Thus was derived corroboration from Scripture to the scholastic doctrine of salvation by grace alone; and also to the doctrine of the mere uselessness and inefficacy, theologically considered, of good works. Indeed these theologians held, that what might seem to be good works, in the unregenerate non-elect, were a mere delusion; that really good works could be performed only by the elect.
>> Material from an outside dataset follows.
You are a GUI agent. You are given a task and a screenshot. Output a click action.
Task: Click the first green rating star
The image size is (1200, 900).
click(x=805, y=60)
But even in them. they were a sign, not a means; since resulting from irresistible grace, they implied no merit; the only merit being the merit of God, voluntarily dying, as Jesus, on the cross.
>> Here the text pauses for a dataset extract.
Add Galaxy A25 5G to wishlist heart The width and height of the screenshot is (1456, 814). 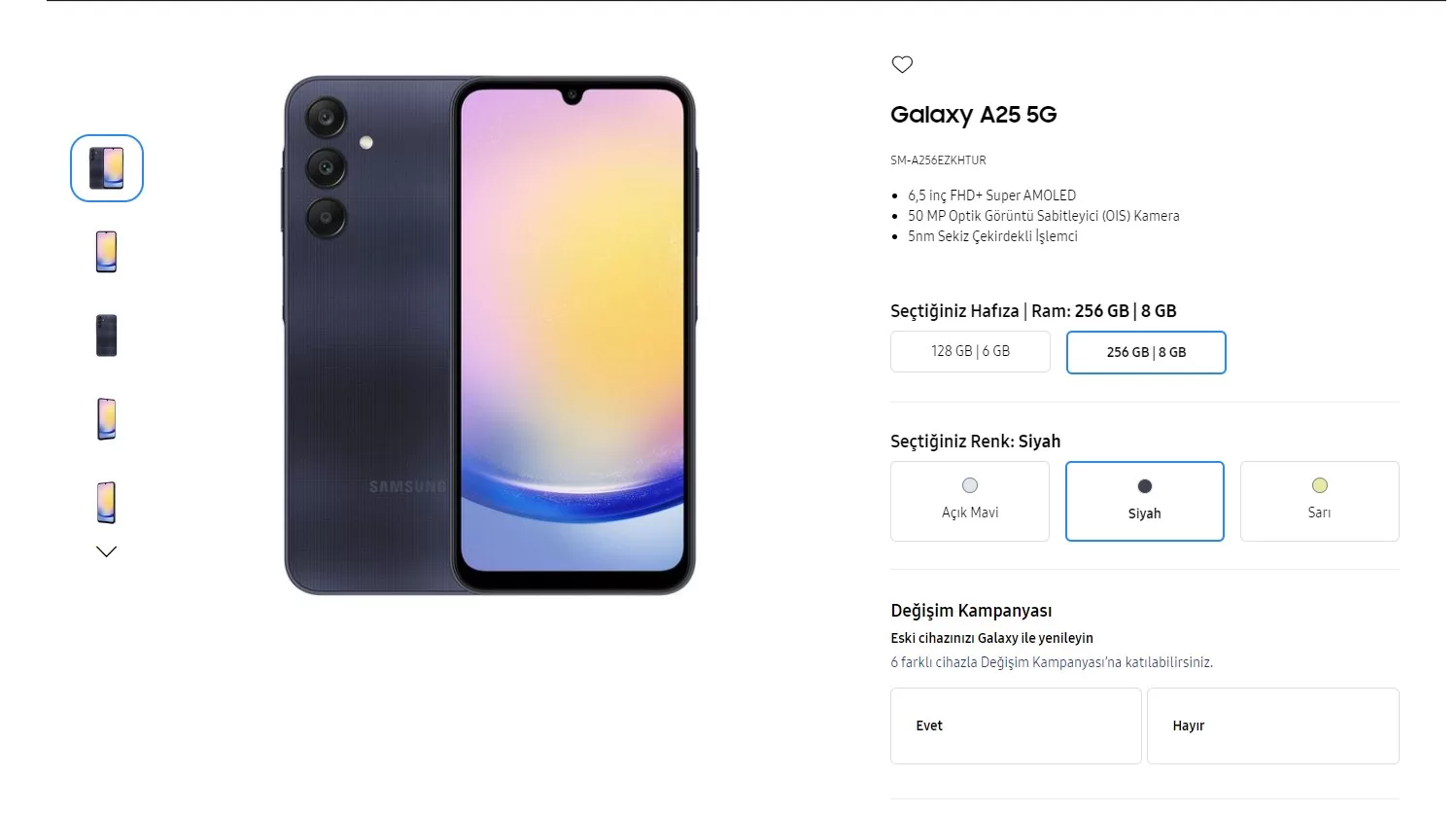[902, 64]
22. All who had not made a total sacrifice of reason on the altar of faith; even those who, though sacrificing reason, felt benevolence active in their

hearts, started back, the rational with incredulity, the benevolent with horror, from a doctrine highly gratifying, no doubt, to the sentiment of self-comparison, in the self-complacent few, who believe themselves the precious elect, alone capable of goodness here or happiness hereafter, and calculated to produce in such an enraptured exhilaration; but a horrible doctrine indeed for the doubting and the timid, to whom it presents the Deity as an object not of hope and love, but of terror and aversion, and whom, under this image of him, as if to give corroboration to the doctrine, they find themselves compelled to hate.

These and those who spoke for them protested against this representation of the divine character as false and impious; and the idea of the Deity has been variously remodelled by a variety of sects, who, framing their image of God according to their several views of the nature of virtue, have given to the attribute of benevolence a greater or less extension.

In admitting the salvation of any, however few the number, those who made the doctrine of pure selfishness the basis of their theology, yielded to their opponents an irrecoverable advantage. The very idea of grace, which is only another word for benevolence, is inconsistent with the doctrine of pure selfishness; and the notion of grace once admitted, why limit it to a few, why not extend it to all? For to say that God's sacrifice of himself is not sufficient to atone for the sins of all, is to exalt the attribute of infinite justice above that of infinite power.